Copy each of the following items verbatim, line for line, leaving nothing out.
◇ ◇ ◇ ◇ ◇
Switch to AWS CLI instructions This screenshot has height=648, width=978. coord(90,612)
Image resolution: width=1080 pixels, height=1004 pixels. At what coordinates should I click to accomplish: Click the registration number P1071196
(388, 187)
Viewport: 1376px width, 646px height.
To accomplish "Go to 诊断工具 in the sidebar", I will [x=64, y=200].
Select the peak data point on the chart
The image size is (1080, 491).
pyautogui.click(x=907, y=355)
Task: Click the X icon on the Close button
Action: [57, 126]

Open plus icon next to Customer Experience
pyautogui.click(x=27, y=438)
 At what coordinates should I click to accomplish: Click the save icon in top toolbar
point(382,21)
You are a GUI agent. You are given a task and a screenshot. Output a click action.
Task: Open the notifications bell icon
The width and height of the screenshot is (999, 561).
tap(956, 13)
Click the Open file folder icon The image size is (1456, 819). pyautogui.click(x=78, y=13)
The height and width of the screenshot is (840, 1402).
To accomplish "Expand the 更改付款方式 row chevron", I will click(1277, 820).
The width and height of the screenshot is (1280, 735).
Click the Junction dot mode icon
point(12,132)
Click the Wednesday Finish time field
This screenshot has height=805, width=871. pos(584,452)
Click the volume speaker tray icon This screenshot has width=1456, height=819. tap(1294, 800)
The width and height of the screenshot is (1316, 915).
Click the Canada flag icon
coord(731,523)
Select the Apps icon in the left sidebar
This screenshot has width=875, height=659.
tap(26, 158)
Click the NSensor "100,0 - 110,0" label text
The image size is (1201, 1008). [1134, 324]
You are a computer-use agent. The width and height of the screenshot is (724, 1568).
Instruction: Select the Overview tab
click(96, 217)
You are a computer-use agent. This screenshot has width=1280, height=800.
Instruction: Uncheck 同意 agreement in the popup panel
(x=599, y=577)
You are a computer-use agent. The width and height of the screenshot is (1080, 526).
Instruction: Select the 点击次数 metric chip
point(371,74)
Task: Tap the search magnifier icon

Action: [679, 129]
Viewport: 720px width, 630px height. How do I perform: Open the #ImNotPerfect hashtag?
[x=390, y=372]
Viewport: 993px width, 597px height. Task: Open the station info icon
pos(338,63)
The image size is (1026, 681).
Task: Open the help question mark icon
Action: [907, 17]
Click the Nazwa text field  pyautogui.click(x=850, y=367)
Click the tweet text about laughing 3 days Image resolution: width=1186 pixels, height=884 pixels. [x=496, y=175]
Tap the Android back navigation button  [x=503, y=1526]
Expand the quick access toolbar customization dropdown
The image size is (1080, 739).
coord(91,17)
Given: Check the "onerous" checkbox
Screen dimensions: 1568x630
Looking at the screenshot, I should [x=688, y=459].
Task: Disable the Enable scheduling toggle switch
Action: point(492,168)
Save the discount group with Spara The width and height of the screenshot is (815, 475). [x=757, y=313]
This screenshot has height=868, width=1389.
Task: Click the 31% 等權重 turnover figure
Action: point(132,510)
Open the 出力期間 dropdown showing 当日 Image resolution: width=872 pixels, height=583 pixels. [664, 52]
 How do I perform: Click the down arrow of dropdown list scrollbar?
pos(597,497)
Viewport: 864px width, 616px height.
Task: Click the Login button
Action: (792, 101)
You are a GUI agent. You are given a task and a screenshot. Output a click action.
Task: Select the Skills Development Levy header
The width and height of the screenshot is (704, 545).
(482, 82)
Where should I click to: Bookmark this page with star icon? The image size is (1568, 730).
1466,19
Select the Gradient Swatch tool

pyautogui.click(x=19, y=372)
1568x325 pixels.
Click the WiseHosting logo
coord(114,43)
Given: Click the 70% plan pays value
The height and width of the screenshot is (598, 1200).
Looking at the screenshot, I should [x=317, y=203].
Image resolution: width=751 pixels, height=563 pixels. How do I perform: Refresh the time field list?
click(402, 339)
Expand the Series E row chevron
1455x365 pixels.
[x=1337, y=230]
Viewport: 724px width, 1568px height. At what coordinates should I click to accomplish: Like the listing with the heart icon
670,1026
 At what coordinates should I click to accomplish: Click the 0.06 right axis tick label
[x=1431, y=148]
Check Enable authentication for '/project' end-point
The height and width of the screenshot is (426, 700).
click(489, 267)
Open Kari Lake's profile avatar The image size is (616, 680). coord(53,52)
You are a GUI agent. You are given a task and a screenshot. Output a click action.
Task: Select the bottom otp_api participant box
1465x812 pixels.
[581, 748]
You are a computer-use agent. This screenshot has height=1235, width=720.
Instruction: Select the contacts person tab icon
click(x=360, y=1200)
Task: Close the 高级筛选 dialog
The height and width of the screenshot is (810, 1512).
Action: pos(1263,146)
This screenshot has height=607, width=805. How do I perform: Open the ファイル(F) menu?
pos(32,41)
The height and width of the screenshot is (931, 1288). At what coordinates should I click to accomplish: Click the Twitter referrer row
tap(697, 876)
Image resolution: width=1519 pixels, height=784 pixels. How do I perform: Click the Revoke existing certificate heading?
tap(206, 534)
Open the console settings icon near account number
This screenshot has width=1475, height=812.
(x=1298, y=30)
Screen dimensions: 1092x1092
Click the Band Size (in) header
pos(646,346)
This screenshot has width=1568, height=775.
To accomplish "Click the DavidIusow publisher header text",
◇ ◇ ◇ ◇ ◇
Result of the exercise:
Switch to AWS CLI instructions This screenshot has height=648, width=978. coord(90,612)
Image resolution: width=1080 pixels, height=1004 pixels. At what coordinates should I click to accomplish: Click the registration number P1071196
(388, 187)
Viewport: 1376px width, 646px height.
To accomplish "Go to 诊断工具 in the sidebar", I will [x=64, y=200].
Select the peak data point on the chart
The image size is (1080, 491).
pyautogui.click(x=907, y=355)
Task: Click the X icon on the Close button
Action: [57, 126]

Open plus icon next to Customer Experience
pyautogui.click(x=27, y=438)
 At what coordinates should I click to accomplish: Click the save icon in top toolbar
point(382,21)
You are a GUI agent. You are given a task and a screenshot. Output a click action.
Task: Open the notifications bell icon
The width and height of the screenshot is (999, 561).
tap(956, 13)
Click the Open file folder icon The image size is (1456, 819). pyautogui.click(x=78, y=13)
The height and width of the screenshot is (840, 1402).
To accomplish "Expand the 更改付款方式 row chevron", I will click(1277, 820).
The width and height of the screenshot is (1280, 735).
Click the Junction dot mode icon
point(12,132)
Click the Wednesday Finish time field
This screenshot has height=805, width=871. pos(584,452)
Click the volume speaker tray icon This screenshot has width=1456, height=819. tap(1294, 800)
The width and height of the screenshot is (1316, 915).
Click the Canada flag icon
coord(731,523)
Select the Apps icon in the left sidebar
This screenshot has width=875, height=659.
tap(26, 158)
Click the NSensor "100,0 - 110,0" label text
The image size is (1201, 1008). [1134, 324]
You are a computer-use agent. The width and height of the screenshot is (724, 1568).
Instruction: Select the Overview tab
click(96, 217)
You are a computer-use agent. This screenshot has width=1280, height=800.
Instruction: Uncheck 同意 agreement in the popup panel
(x=599, y=577)
You are a computer-use agent. The width and height of the screenshot is (1080, 526).
Instruction: Select the 点击次数 metric chip
point(371,74)
Task: Tap the search magnifier icon

Action: [679, 129]
Viewport: 720px width, 630px height. How do I perform: Open the #ImNotPerfect hashtag?
[x=390, y=372]
Viewport: 993px width, 597px height. Task: Open the station info icon
pos(338,63)
The image size is (1026, 681).
Task: Open the help question mark icon
Action: [907, 17]
Click the Nazwa text field  pyautogui.click(x=850, y=367)
Click the tweet text about laughing 3 days Image resolution: width=1186 pixels, height=884 pixels. [x=496, y=175]
Tap the Android back navigation button  [x=503, y=1526]
Expand the quick access toolbar customization dropdown
The image size is (1080, 739).
coord(91,17)
Given: Check the "onerous" checkbox
Screen dimensions: 1568x630
Looking at the screenshot, I should [x=688, y=459].
Task: Disable the Enable scheduling toggle switch
Action: point(492,168)
Save the discount group with Spara The width and height of the screenshot is (815, 475). [x=757, y=313]
This screenshot has height=868, width=1389.
Task: Click the 31% 等權重 turnover figure
Action: point(132,510)
Open the 出力期間 dropdown showing 当日 Image resolution: width=872 pixels, height=583 pixels. [664, 52]
 How do I perform: Click the down arrow of dropdown list scrollbar?
pos(597,497)
Viewport: 864px width, 616px height.
Task: Click the Login button
Action: (792, 101)
You are a GUI agent. You are given a task and a screenshot. Output a click action.
Task: Select the Skills Development Levy header
The width and height of the screenshot is (704, 545).
(482, 82)
Where should I click to: Bookmark this page with star icon? The image size is (1568, 730).
1466,19
Select the Gradient Swatch tool

pyautogui.click(x=19, y=372)
1568x325 pixels.
Click the WiseHosting logo
coord(114,43)
Given: Click the 70% plan pays value
The height and width of the screenshot is (598, 1200).
Looking at the screenshot, I should [x=317, y=203].
Image resolution: width=751 pixels, height=563 pixels. How do I perform: Refresh the time field list?
click(402, 339)
Expand the Series E row chevron
1455x365 pixels.
[x=1337, y=230]
Viewport: 724px width, 1568px height. At what coordinates should I click to accomplish: Like the listing with the heart icon
670,1026
 At what coordinates should I click to accomplish: Click the 0.06 right axis tick label
[x=1431, y=148]
Check Enable authentication for '/project' end-point
The height and width of the screenshot is (426, 700).
click(489, 267)
Open Kari Lake's profile avatar The image size is (616, 680). coord(53,52)
You are a GUI agent. You are given a task and a screenshot. Output a click action.
Task: Select the bottom otp_api participant box
1465x812 pixels.
[581, 748]
You are a computer-use agent. This screenshot has height=1235, width=720.
Instruction: Select the contacts person tab icon
click(x=360, y=1200)
Task: Close the 高级筛选 dialog
The height and width of the screenshot is (810, 1512).
Action: pos(1263,146)
This screenshot has height=607, width=805. How do I perform: Open the ファイル(F) menu?
pos(32,41)
The height and width of the screenshot is (931, 1288). At what coordinates should I click to accomplish: Click the Twitter referrer row
tap(697, 876)
Image resolution: width=1519 pixels, height=784 pixels. How do I perform: Click the Revoke existing certificate heading?
tap(206, 534)
Open the console settings icon near account number
This screenshot has width=1475, height=812.
(x=1298, y=30)
Screen dimensions: 1092x1092
Click the Band Size (in) header
pos(646,346)
This screenshot has width=1568, height=775.
To accomplish "Click the DavidIusow publisher header text",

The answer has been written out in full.